# EXERCISE REQUIREMENTS
Take the lines below beginning at the line that has "Reklama (26, 2408)" and stopping after the line that has "Nápověda (87, 2450)", and print them exactly as they are, with no other lines.

# DATA TO EXAMINE

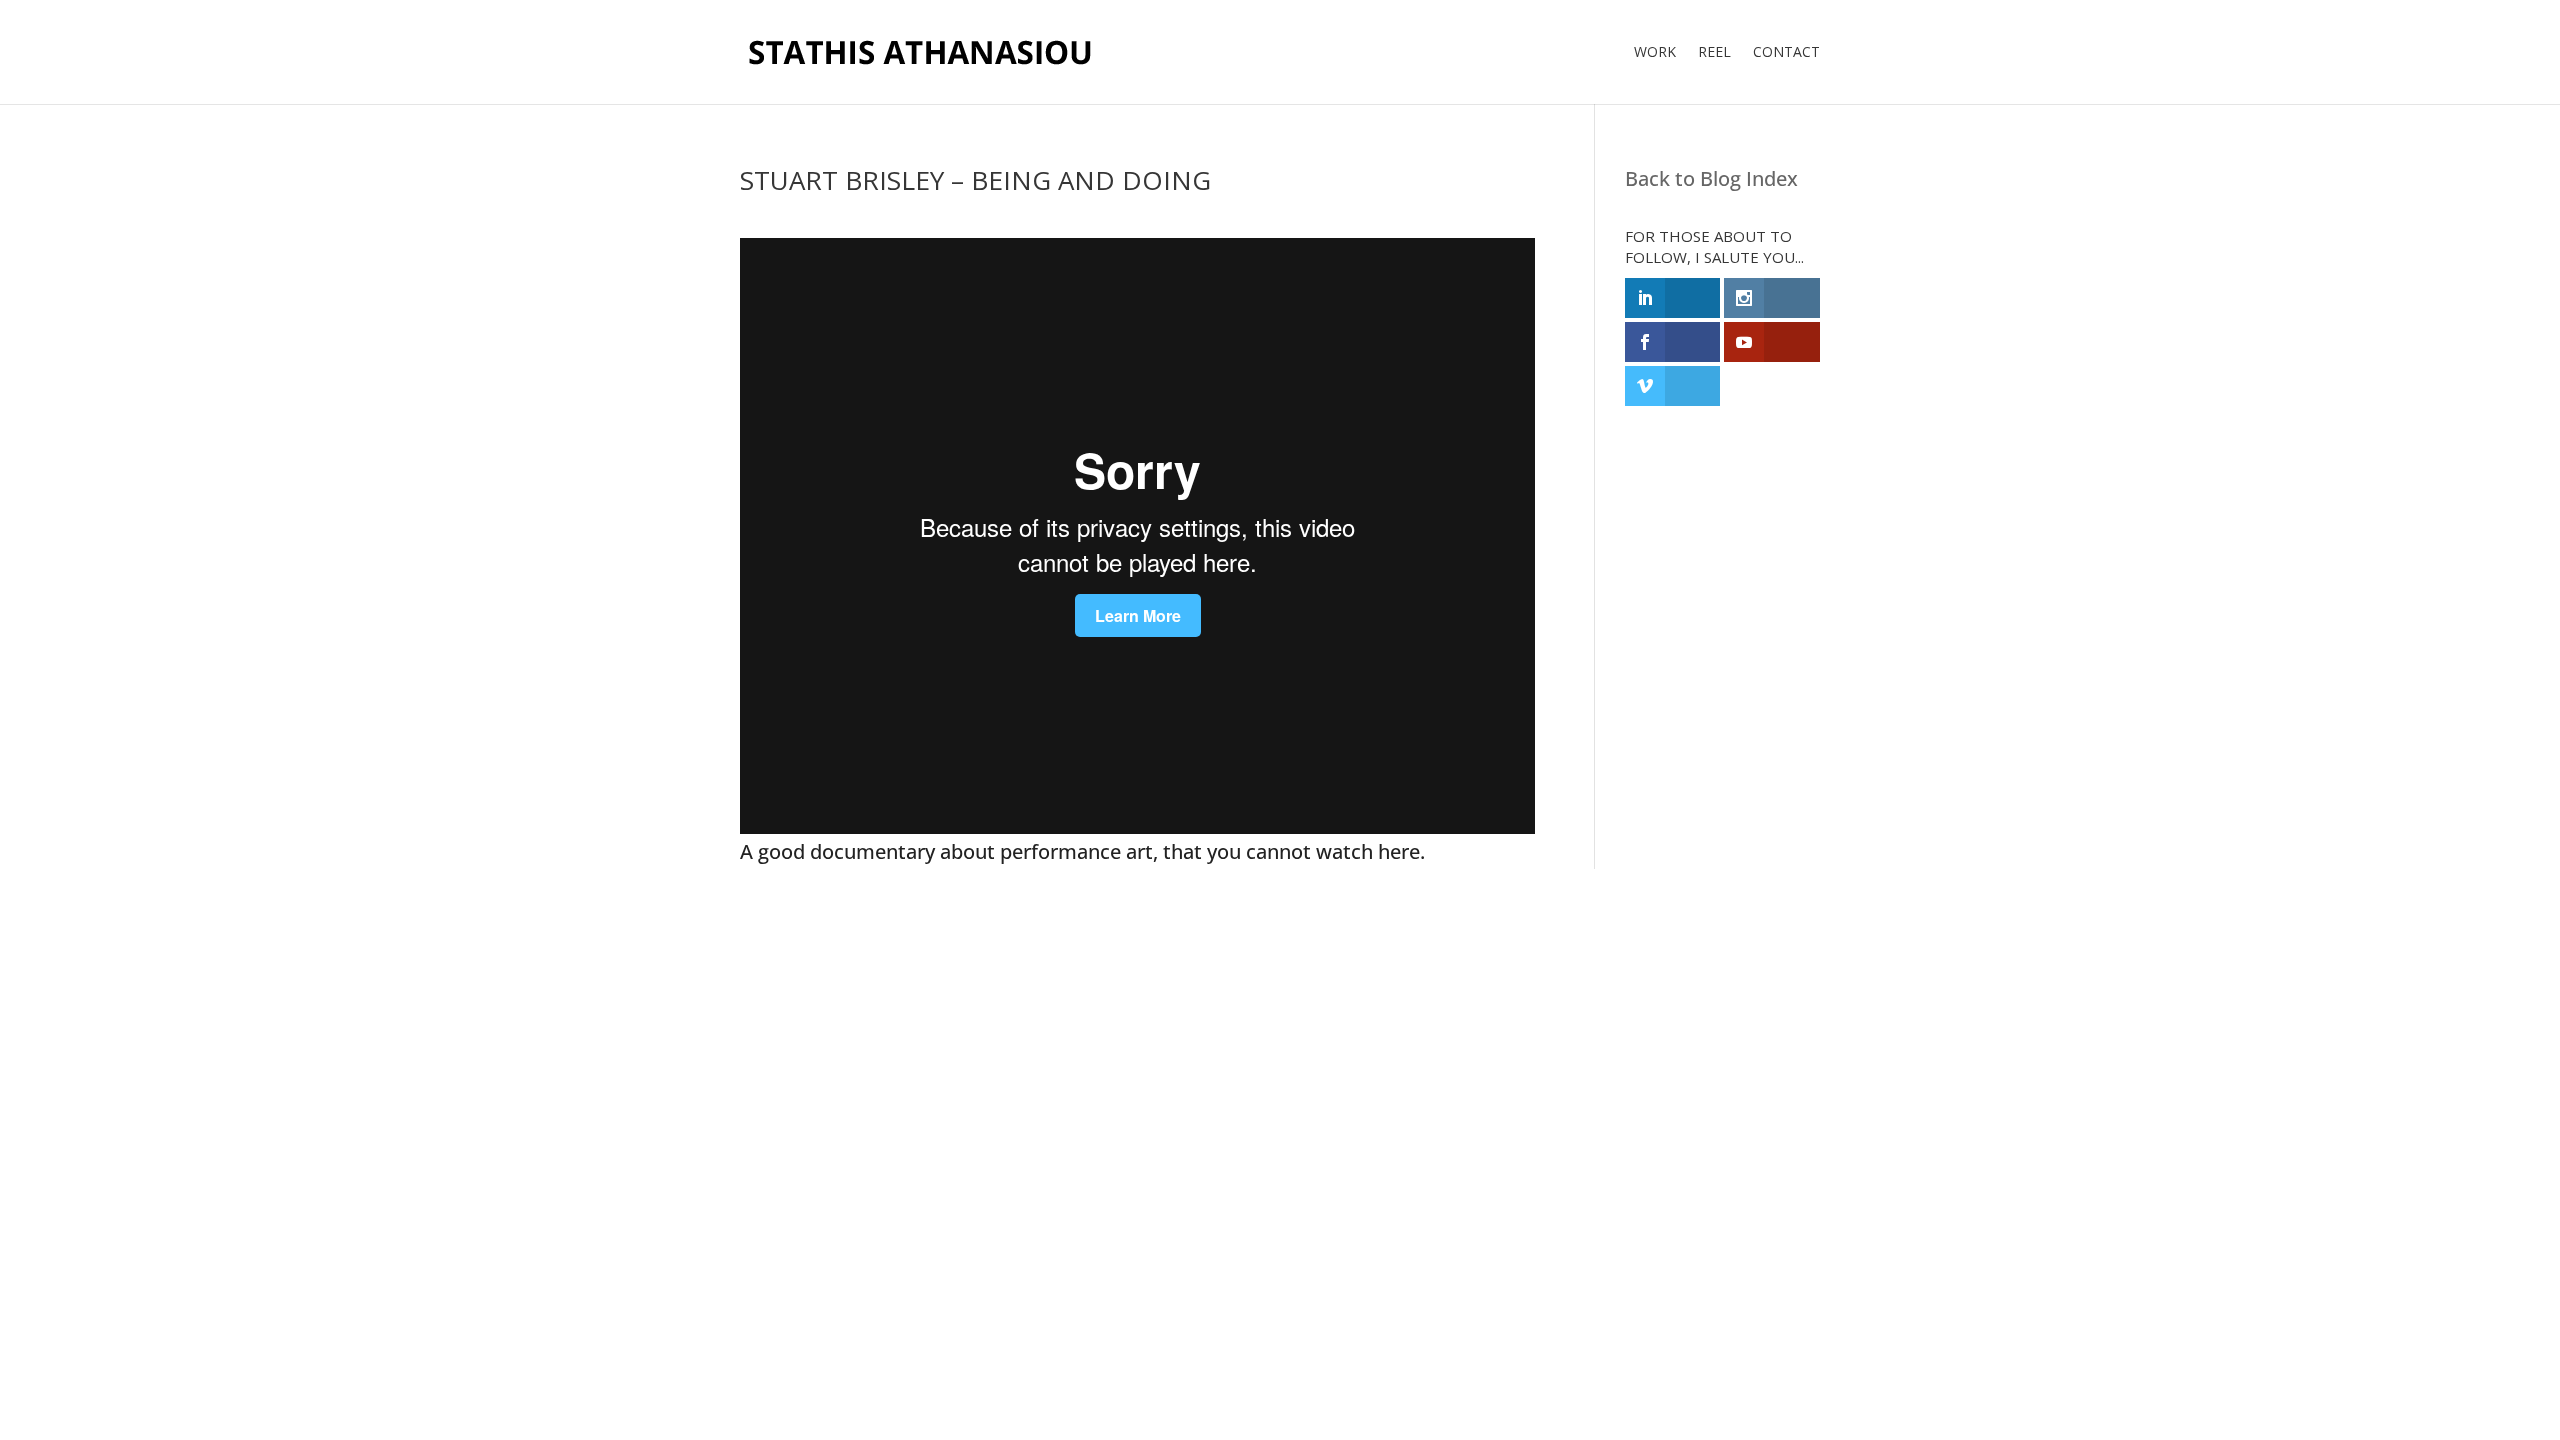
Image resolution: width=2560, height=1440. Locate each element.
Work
...
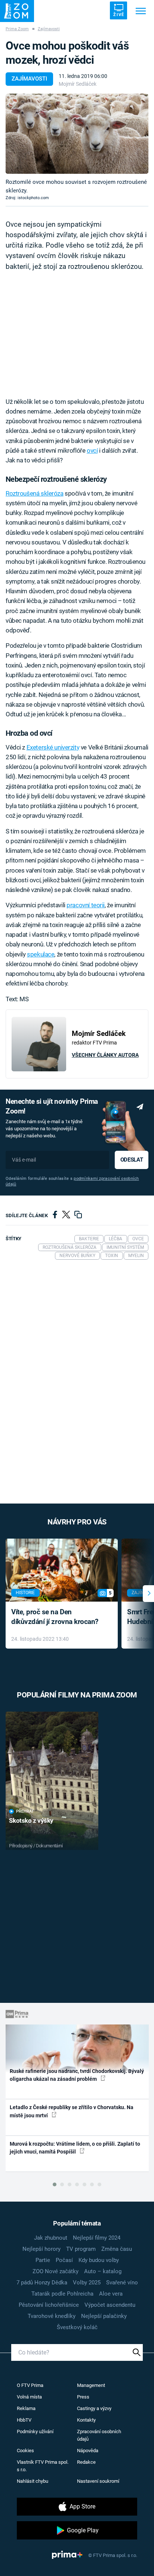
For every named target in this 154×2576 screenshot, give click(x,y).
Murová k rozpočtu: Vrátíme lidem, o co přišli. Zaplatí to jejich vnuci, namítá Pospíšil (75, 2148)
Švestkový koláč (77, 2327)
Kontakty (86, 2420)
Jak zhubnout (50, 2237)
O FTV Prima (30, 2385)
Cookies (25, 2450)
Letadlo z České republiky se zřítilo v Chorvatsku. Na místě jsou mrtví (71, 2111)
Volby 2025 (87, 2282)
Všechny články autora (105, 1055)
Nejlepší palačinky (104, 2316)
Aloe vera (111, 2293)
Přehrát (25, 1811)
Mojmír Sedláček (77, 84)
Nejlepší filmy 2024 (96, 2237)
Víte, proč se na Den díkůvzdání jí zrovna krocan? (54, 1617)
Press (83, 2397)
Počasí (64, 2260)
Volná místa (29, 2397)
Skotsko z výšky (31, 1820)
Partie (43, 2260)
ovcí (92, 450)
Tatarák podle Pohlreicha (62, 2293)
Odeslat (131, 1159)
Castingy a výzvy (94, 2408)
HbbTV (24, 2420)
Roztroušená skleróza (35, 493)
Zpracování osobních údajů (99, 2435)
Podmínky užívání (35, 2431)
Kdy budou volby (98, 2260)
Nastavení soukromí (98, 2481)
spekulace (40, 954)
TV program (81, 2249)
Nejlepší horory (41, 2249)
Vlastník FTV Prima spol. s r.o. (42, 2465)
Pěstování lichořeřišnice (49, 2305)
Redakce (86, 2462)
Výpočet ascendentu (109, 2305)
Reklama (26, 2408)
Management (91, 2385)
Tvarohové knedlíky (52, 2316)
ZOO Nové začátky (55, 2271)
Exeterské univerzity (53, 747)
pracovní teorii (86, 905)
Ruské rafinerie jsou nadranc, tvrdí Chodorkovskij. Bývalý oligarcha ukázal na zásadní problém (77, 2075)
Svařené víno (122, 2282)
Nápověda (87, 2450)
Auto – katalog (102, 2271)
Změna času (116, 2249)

# RESPONSE BELOW
Reklama (26, 2408)
Management (91, 2385)
Tvarohové knedlíky (52, 2316)
ZOO Nové začátky (55, 2271)
Exeterské univerzity (53, 747)
pracovní teorii (86, 905)
Ruské rafinerie jsou nadranc, tvrdí Chodorkovskij. Bývalý oligarcha ukázal na zásadní problém (77, 2075)
Svařené víno (122, 2282)
Nápověda (87, 2450)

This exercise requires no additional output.